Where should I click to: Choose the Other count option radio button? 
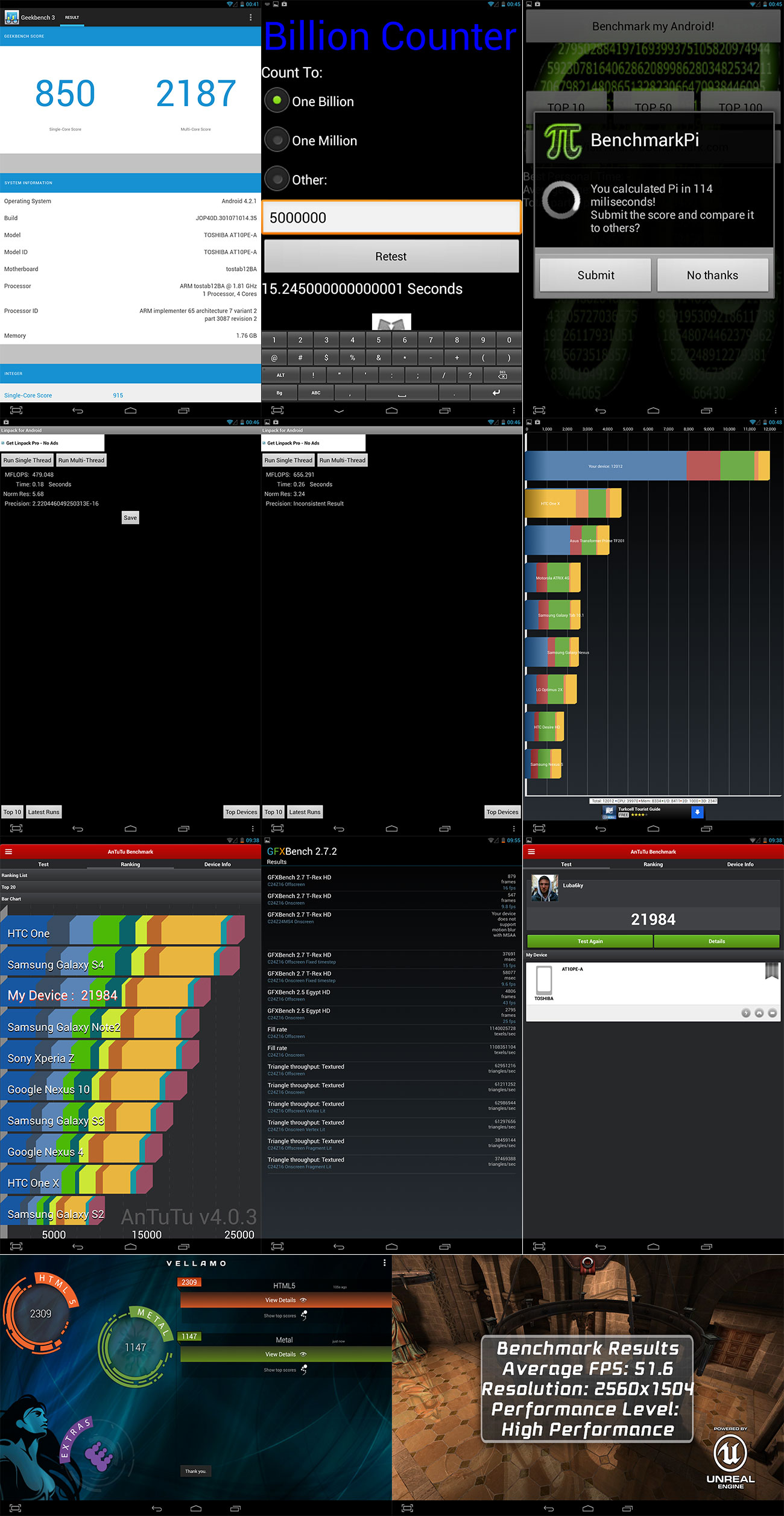point(277,179)
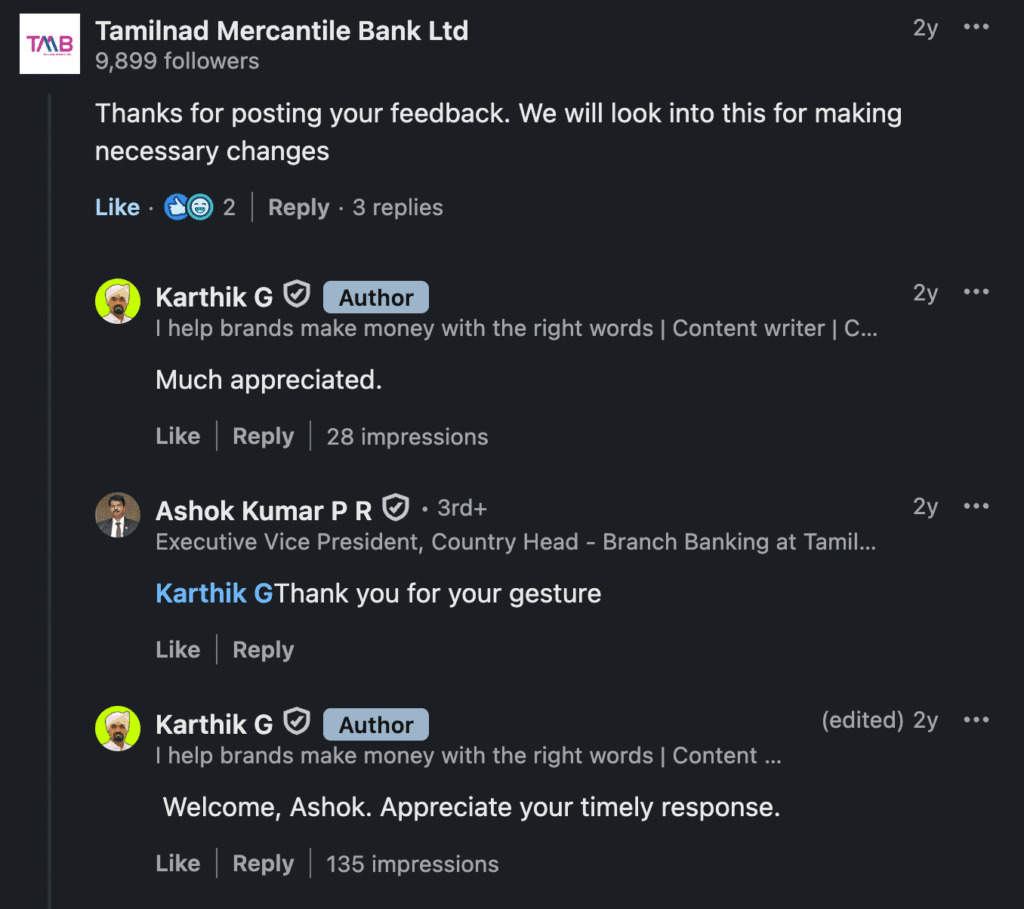
Task: Expand the 3 replies thread
Action: tap(398, 207)
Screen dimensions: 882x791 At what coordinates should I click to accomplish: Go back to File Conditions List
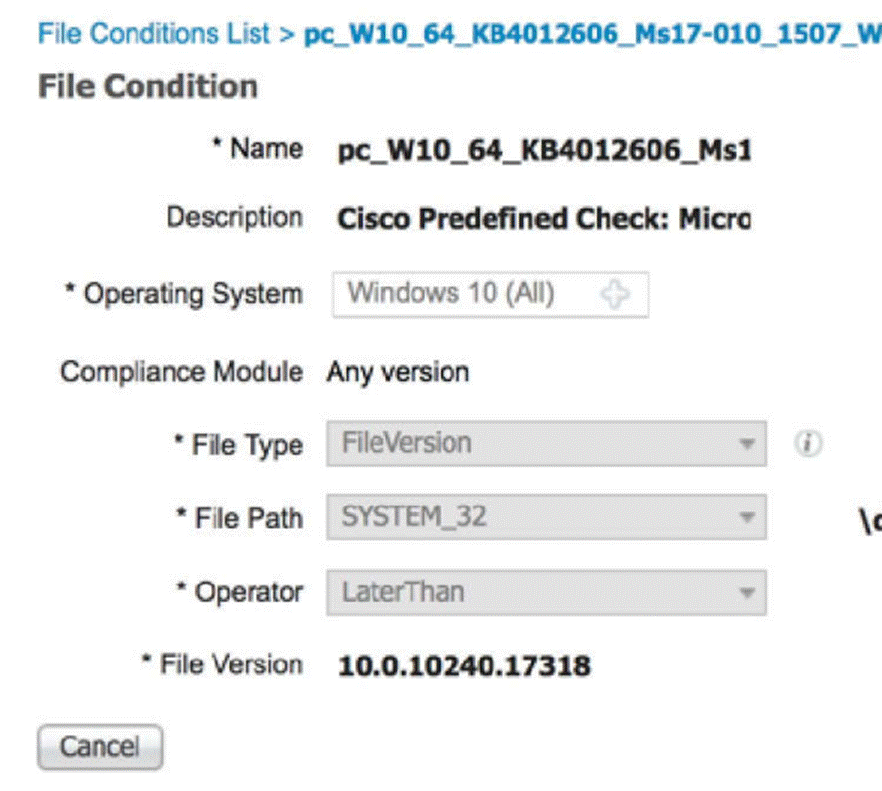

→ WHAT YOU HAVE TO DO
Please copy out the whole listing exactly as it stands, minus the pictures.

→ ANSWER SPACE
Where should I click to: Choose the Other count option radio button? 
point(277,179)
Task: Expand the 3 replies thread
Action: tap(398, 207)
Screen dimensions: 882x791 At what coordinates should I click to accomplish: Go back to File Conditions List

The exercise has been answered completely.